From your first post it sounded like your doc made the diagnosis with only long cycles and I assumed normal LH:FSH since you said your labs were normal. With the high LH and the hirstutism, it sounds like a good diagnosis. Often PCOS diagnoses are not clear cut.  If you want to be more sure, you can ask for two things if you haven’t had them yet: AMH and TSH. TSH will check for  hypothyroidism which can also cause long irregular cycles. AMH is a hormone that is made in the little preantral follicles on the ovaries which are too small to see on ultrasound. People with PCOS have high AMH, though it can still technically be in the normal range. Normal range is up to 5 or 6, but my RE said he doesn’t usually see women above a 4 unless they are under 20. It naturally decreases with age as you use your eggs. So a 30 year old woman at the top of the normal range would still be suspected of PCOS because the top of the normal range is there to include normal for teenagers. Mine was an 8.5 at 30 years old. Severe cases of PCOS can be like 15 or more. AMH is a fairly new and specialized test so it will probably need to be sent away to a special lab. My RE thinks it will soon become an official diagnostic criterium for PCOS but it was too new at the last meeting where they decided the criteria so it wasn’t included. 

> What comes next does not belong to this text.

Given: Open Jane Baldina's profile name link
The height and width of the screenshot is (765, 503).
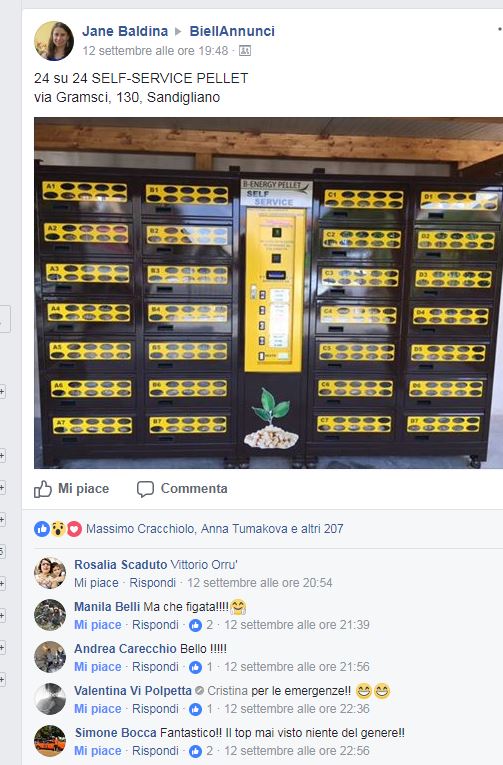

Now, as for metformin when you don’t show signs of insulin resistance on your blood test. My RE told me that though my glucose:insulin ratio looked great, I would probably show mild insulin resistance if they did the intensive test where they pump glucose into one arm and insulin into the other. It’s not the safest test and intensive so they don’t do it for PCOS except for in experiments. The glucose:insulin ratio is good for showing if you are IR in a way that is affecting you systemically. But, as I said before, these things are magnified on the ovarian level where the hormones are interacting and being made, and where it matters most for ovulation. That’s why they think metformin works even for non-IR PCOS women. I was faced with the same choice to take metformin without being IR. My parents are doctors, my husband is a med student, so we read through the studies and found that they pretty unanimously supported taking metformin. If you like to read studies yourself I can share links. Clomid made me ovulate, but my lining wasn’t great with it so it didn’t work for me. So I’m now gearing up for a cycle of injectable gonadotropins and IUI.